Shares were furthermore plagued by a downgrade on Wednesday when Jefferies Group cut their rating for the shares from buy to underperform, accompanied with a $6 price target. Analyst Randal Konik of the firm is "increasingly concerned about promotional pressures and rising competition in the headphone market."
So after an almost 70% decline from the public offering price, is there an opportunity for long-term investors? Let's explore.
Skullcandy ended its third quarter of 2012 with $1.9 million in cash and equivalents. The company operates with $5.2 million in short-term debt, for a small net debt position.
For the first nine months of 2012, Skullcandy generated revenues of $196.7 million. The company net earned $14.4 million for the period, or $0.51 per share. For the full year of 2012, Skullcandy guides for full-year revenues of $290-$300 million, on which it expects to earn $1.00-$1.04 per share, or roughly $30 million.
After the latest share price declines, the market values Skullcandy at roughly $189 million. This values the firm at 0.6 times annual revenues and 6-7 times annual earnings.
The company does not pay a dividend at the moment.
Some Historical Perspective
Investors in Skullcandy have had a hard time as mentioned above, especially as the share price decline accelerated in recent weeks.
Between 2008 and 2012, Skullcandy boosted its annual revenues from $80 million in 2008 to an estimated $295 million in 2012. With exception of 2010, the company has been profitable every year, although net profit margins have been under pressure for years already.
Investors penalize Skullcandy for missing its full-year earnings targets. At the presentation of its third quarter results, the company actually tightened its full-year sales outlook from $280-$300 million to $290-$300 million. The problem is that the company revised its full-year earnings outlook from $1.10-$1.20 per share to $1.00-$1.04 per share.
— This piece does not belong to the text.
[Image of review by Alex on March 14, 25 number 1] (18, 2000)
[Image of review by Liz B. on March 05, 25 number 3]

For the full year of 2012, the midpoint of the guidance implies that revenues are still expected to grow by 26.9%. Year-on-year revenue growth in the third quarter has slowed down to 17.2%, which stabilizes in the fourth quarter. The midpoint of the revenue guidance shows that revenues are expected to grow by 17.9% in the final quarter of the year.
So the problem is not revenue growth, it is competition eating into profit margins. The revised full-year outlook assumes that Skullcandy now believes that fourth quarter earnings are to come in between $0.49 and $0.53 per share, up just 11% from last year. The revision has been fairly aggressive as previously the company guided for fourth quarter earnings of $0.59-$0.69 per share.
While revenue and earnings growth undoubtedly has come under some pressure, they are still growing. At the same time the company trades at very fair valuation multiples and has essentially no debt. The aggressive short sell community has built up a sizable short position in the stock, something which could easily trigger a short-squeeze in case of optimistic news.
I will do some further research in the coming days, but might initiate a long position in the stock anticipating a rebound in the coming months.
Disclosure: I have no positions in any stocks mentioned, but may initiate a long position in SKUL over the next 72 hours. I wrote this article myself, and it expresses my own opinions. I am not receiving compensation for it (other than from Seeking Alpha). I have no business relationship with any company whose stock is mentioned in this article.